Before 2010, Latin America was seen as a very remote region for most Chinese companies, simply the source of the many commodities that were exported to China. Trade and diplomatic ties were probably the only link between the two. However, after 2005, when Lenovo acquired the PC business from IBM, China began to take a new approach to the world. That approach reached Latin America in 2010, when Chinese companies began to see the region as an attractive destination for outward direct investment (ODI) and a place to carry out M&A.
The first major investments by Chinese companies in Latin America were performed in Argentina, Brazil and Peru, and almost 90 percent were in mining and oil & gas. Initial incursions by China in the region aimed to secure strategic resources, a circumstance that is still a major factor in performing acquisitions, such as the oil transactions in Venezuela. However, China has also diversified into other countries and industries. Chinese companies have invested more than $110bn in the region and, especially in the last few years, annual investment has been approximately $10bn.
Furthermore, the support of the Chinese government has been critical. Originally motivated by the need to secure strategic natural resources to support the development of infrastructure in China – development the country has been experiencing since the opening-up initiated by Deng Xiaoping in the 1980s – more recently there have been moves to internationalise Chinese companies and strengthen China's influence throughout the world. Such internalisation is being driven by policies such as the 'Go Out' policy launched in 1999, the 'One Belt, One Road' (OBOR) concept outlined by President Xi Jinping in 2013, and 2014's 'International Production Capacity Cooperation'.
Additionally, the recently released second Sino-Latin American policy document in November 2016 – which contains the strategy of China toward Latin America – demonstrates the strong interest China has in the region. Last but not least, another critical factor that has encouraged Chinese companies to reinforce their presence in the region has been the withdrawal of the US since the election of Donald Trump. This leaves space for new players. All these policies have resulted in more Chinese ODI and M&A in Latin America.
Another interesting fact is the diversification of Chinese investments in Latin America in terms of industries. Between 2003 and 2012, more than 60 percent of Chinese ODI involved the extractive sector, with just 20 percent involving the service industries. Currently, investment is at 40 percent for both the extractive and service industries. These levels of investment are in line with China's mature and long-term approach to Latin America: more local knowledge and experience in different markets and industries, more sophisticated Chinese companies that are in position to compete with local and international players, and an increasing role for the service sector within the Chinese economy.

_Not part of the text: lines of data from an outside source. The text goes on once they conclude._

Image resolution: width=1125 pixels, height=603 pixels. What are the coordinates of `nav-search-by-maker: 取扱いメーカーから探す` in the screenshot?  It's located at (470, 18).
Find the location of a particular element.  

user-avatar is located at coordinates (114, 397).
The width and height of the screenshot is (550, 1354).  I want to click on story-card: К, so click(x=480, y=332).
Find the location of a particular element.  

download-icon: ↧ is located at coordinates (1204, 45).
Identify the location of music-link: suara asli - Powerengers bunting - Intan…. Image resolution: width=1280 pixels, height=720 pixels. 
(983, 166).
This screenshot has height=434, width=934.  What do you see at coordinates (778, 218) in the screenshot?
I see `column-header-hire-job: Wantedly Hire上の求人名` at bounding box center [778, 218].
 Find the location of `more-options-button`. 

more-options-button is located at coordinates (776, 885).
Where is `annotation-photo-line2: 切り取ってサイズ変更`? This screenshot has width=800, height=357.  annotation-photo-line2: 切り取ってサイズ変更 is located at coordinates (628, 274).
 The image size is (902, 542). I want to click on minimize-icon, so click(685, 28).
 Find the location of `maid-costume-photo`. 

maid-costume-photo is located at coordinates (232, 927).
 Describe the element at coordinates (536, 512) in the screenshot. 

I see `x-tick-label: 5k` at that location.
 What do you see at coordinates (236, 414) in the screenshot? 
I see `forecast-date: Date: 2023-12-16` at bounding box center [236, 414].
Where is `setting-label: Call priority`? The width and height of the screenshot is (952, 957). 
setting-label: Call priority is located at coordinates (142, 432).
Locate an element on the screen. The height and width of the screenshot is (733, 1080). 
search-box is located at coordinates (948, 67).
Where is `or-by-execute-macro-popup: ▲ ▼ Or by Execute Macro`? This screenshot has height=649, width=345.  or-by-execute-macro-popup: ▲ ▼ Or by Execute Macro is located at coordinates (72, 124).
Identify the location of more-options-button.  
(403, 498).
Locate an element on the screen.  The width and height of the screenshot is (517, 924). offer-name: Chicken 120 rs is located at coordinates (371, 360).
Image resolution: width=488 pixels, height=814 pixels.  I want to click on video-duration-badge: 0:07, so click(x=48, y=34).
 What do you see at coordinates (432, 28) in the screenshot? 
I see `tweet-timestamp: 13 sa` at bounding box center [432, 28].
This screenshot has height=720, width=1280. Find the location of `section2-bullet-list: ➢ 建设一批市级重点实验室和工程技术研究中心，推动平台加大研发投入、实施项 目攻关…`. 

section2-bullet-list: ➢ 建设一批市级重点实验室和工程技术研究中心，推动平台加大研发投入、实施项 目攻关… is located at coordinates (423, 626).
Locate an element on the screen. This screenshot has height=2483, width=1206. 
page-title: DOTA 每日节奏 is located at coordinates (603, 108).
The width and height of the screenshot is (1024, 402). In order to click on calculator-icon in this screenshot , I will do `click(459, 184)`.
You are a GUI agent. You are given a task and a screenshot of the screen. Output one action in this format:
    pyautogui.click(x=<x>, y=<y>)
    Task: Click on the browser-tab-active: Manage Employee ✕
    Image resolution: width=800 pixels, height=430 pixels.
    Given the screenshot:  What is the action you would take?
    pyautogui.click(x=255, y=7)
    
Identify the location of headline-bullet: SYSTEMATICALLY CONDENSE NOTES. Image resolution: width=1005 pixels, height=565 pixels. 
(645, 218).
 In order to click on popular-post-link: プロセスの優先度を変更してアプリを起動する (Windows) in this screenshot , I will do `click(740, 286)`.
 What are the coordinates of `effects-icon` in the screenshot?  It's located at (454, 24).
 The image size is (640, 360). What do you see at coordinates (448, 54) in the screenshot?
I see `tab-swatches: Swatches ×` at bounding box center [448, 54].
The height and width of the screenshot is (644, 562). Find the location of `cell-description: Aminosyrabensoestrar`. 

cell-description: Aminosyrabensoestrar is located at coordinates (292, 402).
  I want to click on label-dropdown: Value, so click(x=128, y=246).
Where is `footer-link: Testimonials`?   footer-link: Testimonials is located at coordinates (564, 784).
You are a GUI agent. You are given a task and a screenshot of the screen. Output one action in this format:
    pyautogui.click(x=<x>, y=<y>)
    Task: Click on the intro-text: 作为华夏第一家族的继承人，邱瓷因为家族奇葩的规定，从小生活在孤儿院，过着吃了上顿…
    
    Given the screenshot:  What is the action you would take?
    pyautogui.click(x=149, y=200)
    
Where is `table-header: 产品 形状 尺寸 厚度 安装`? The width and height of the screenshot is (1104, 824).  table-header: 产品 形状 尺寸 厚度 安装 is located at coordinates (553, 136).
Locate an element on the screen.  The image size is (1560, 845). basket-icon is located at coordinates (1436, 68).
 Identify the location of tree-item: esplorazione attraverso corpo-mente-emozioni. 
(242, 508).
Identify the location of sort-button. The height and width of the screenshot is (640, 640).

There are a number of leading Chinese companies that are entering the Latin American market and making their mark, including State Grid and SPIC in energy generation and transmission, ICBC, China Construction Bank and Bank of China in banking and finance, Huawei, ZTE and Oppo in telecommunications, MoBike and Didi in bike sharing and Alibaba in online retail.
As evidenced by the above list of companies, it is not only state-owned enterprises (SOEs) investments that are having an impact in Latin America, as was the fashion not too long ago
2010 was also an important year for Chinese M&A in Latin America. At that time, Chinese companies began to regularly perform M&A deals in the region, with an average value of $6bn annually. Currently, in addition to Brazil, other countries throughout the continent are witnessing increased interest from Chinese buyers in a wide array of industries – from traditional natural resources to sectors with a higher component of know-how. In addition, the experience and competitiveness of Chinese buyers is increasing rapidly, and their flexibility and sophistication toward deals is changing accordingly. In this process, support and access to Chinese banks has played a critical role.